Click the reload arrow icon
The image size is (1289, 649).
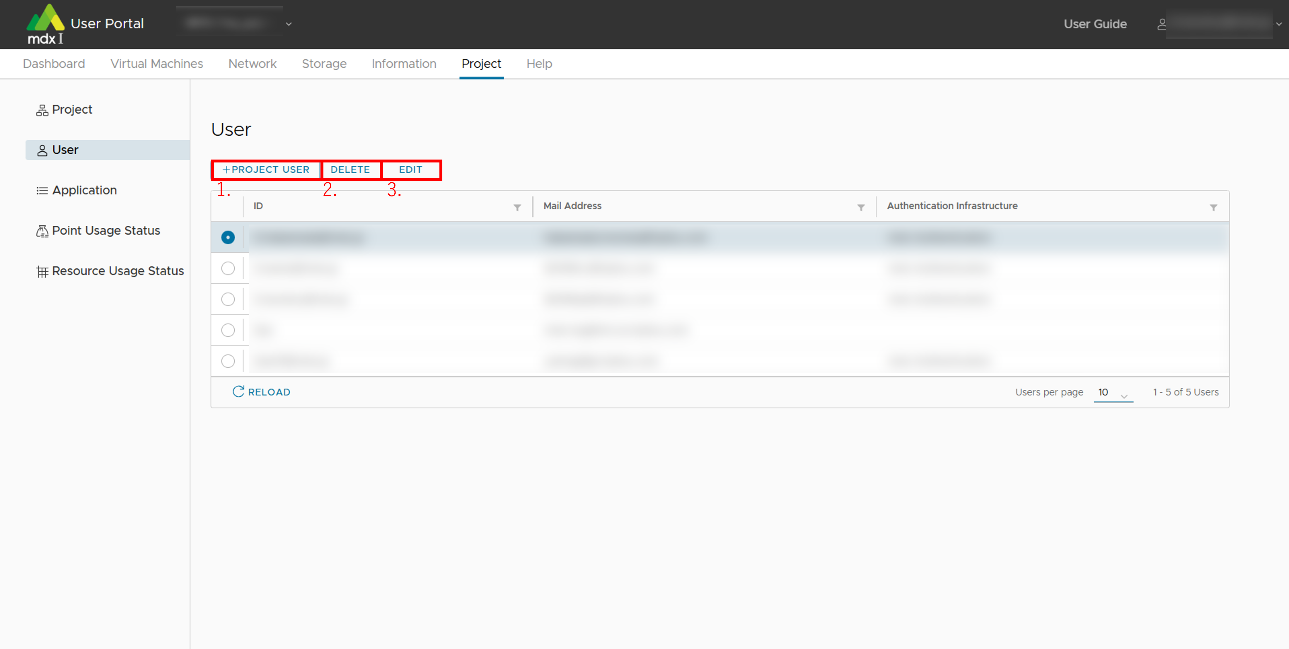238,392

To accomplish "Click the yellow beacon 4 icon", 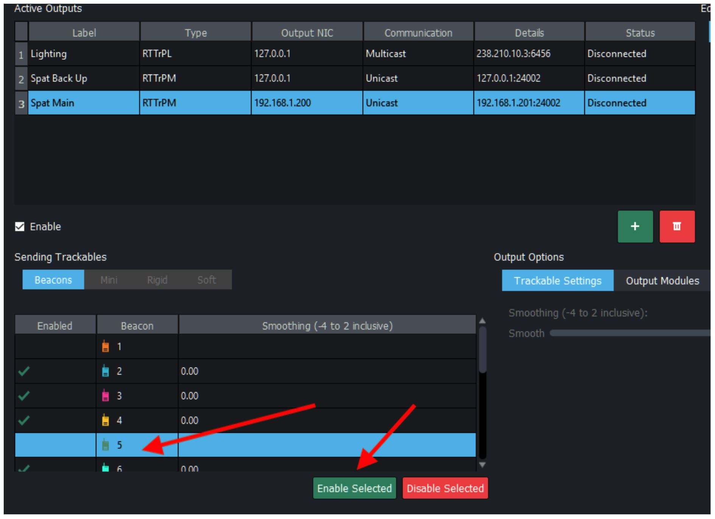I will [x=106, y=420].
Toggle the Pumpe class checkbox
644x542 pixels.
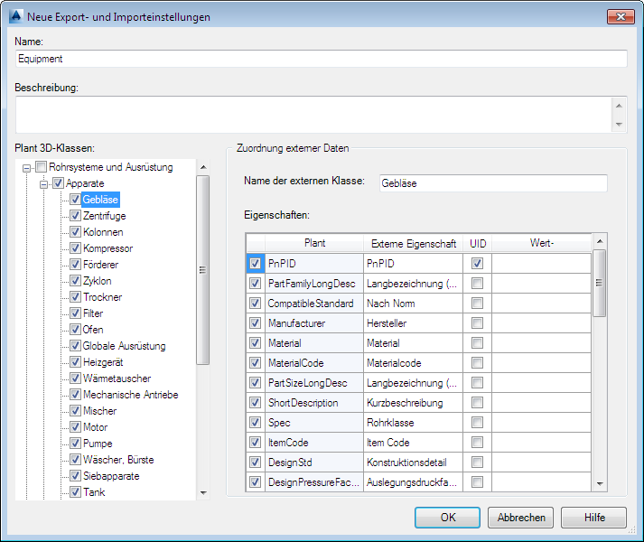[x=76, y=444]
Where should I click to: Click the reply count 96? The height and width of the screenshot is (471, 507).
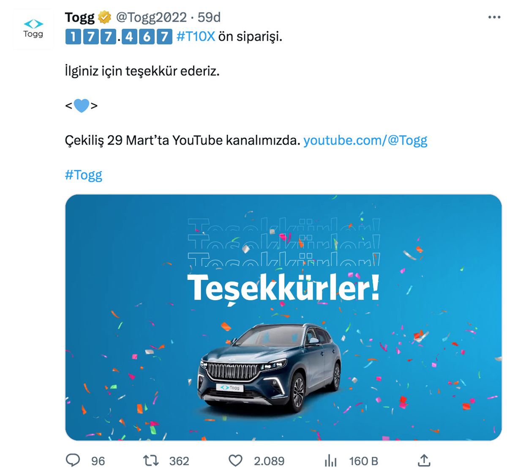point(98,461)
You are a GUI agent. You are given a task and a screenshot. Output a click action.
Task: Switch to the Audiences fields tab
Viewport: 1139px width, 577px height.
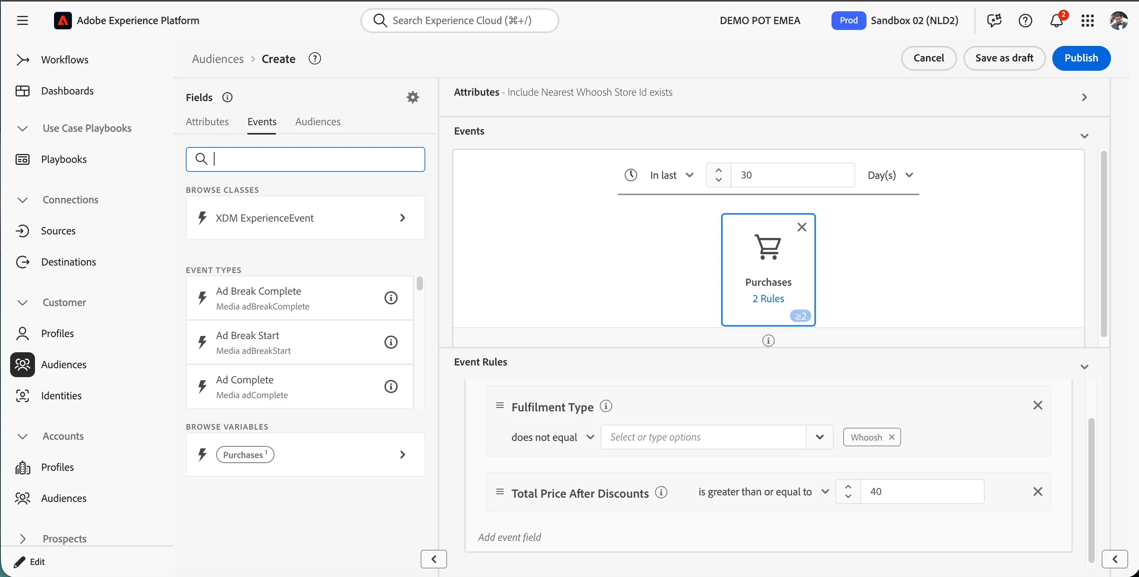click(x=317, y=122)
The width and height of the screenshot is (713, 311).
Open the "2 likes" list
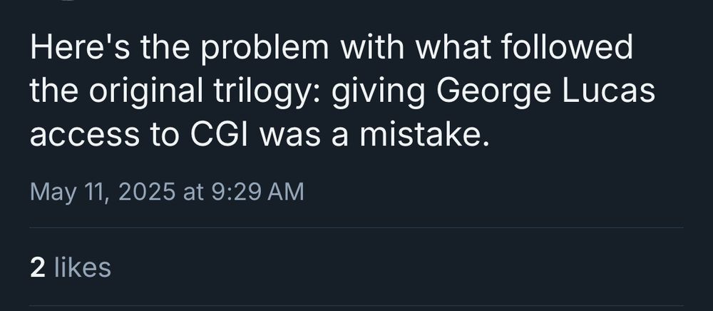point(71,267)
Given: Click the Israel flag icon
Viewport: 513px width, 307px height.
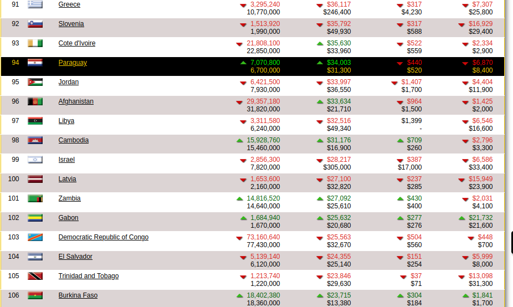Looking at the screenshot, I should 35,160.
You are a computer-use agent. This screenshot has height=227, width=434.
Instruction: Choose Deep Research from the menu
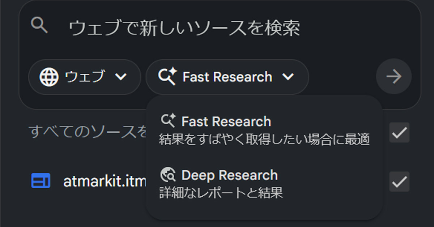click(229, 175)
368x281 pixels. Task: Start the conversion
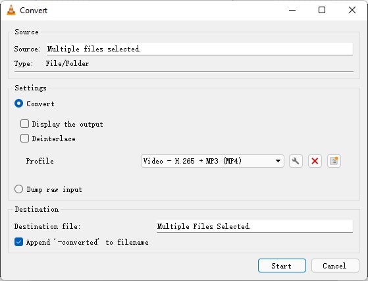(282, 266)
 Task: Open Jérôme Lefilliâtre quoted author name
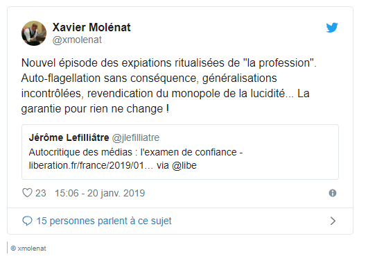coord(69,137)
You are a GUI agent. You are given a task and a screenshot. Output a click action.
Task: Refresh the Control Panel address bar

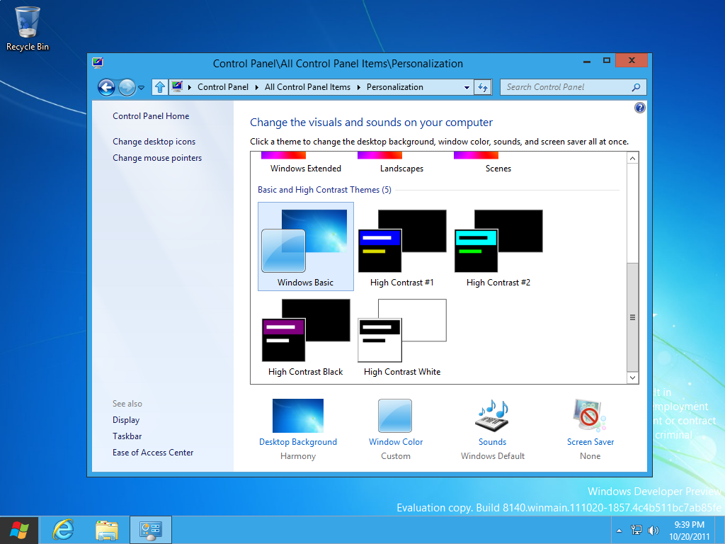483,87
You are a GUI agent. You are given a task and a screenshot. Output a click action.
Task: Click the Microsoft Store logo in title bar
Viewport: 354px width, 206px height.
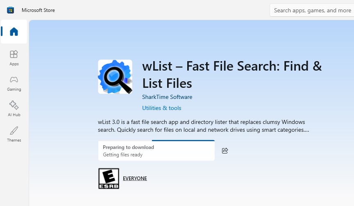(10, 10)
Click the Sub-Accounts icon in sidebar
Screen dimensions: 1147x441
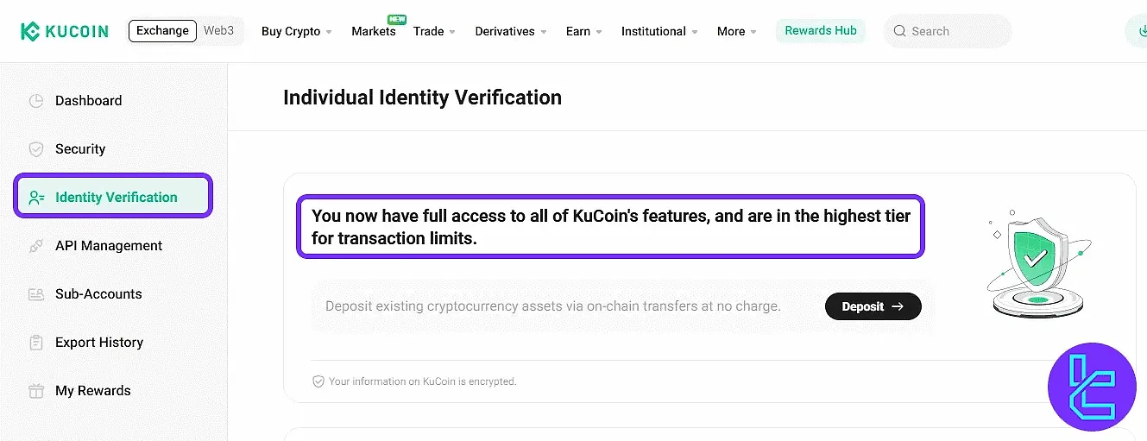point(36,294)
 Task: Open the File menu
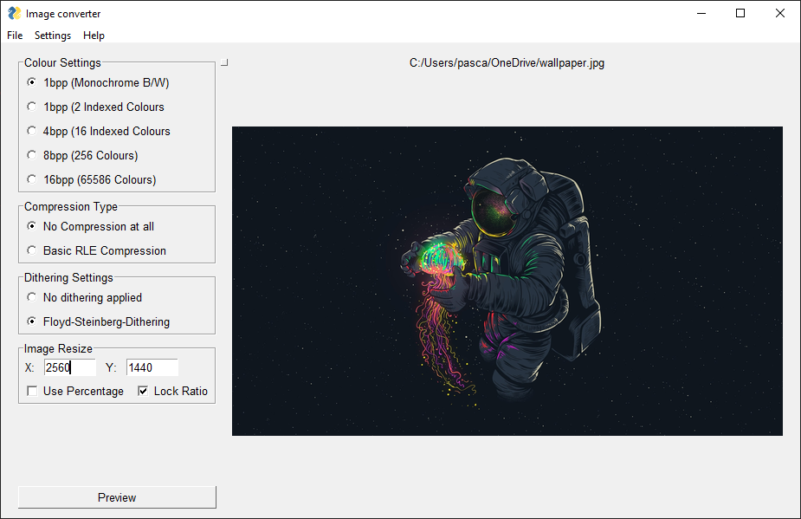[x=14, y=36]
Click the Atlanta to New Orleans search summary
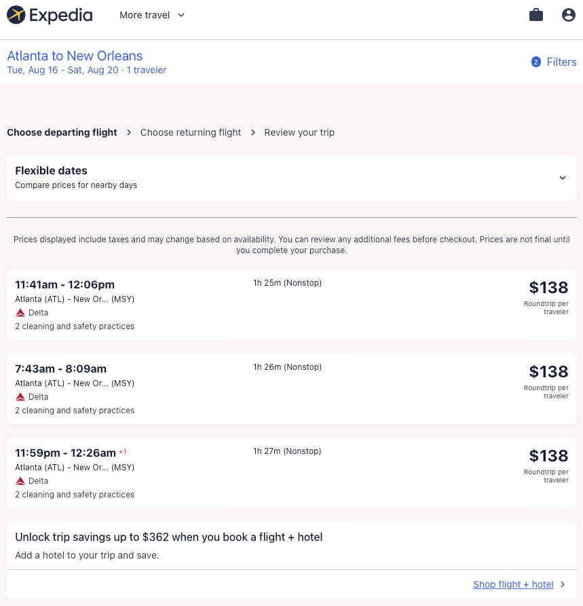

- - -

Requirements
Update everything from the line containing "The width and" down to the line containing "point(36,294)" by replacing "Viewport" with "Display" and leaving the rest of those rows unchanged. Return only those lines, without the pictures.

The reply
The width and height of the screenshot is (713, 311).
Open the "2 likes" list
point(71,267)
Given: Click the Israel flag icon
Display: 513px width, 307px height.
Looking at the screenshot, I should 35,160.
You are a computer-use agent. This screenshot has height=227, width=434.
Instruction: Choose Deep Research from the menu
click(229, 175)
368x281 pixels. Task: Start the conversion
(282, 266)
 Task: Open Jérôme Lefilliâtre quoted author name
coord(69,137)
You are a GUI agent. You are given a task and a screenshot. Output a click action.
Task: Refresh the Control Panel address bar

483,87
You are a GUI agent. You are given a task and a screenshot. Output a click action.
Task: Click the Microsoft Store logo in title bar
Display: 354px width, 206px height.
(10, 10)
Click the Sub-Accounts icon in sidebar
Screen dimensions: 1147x441
point(36,294)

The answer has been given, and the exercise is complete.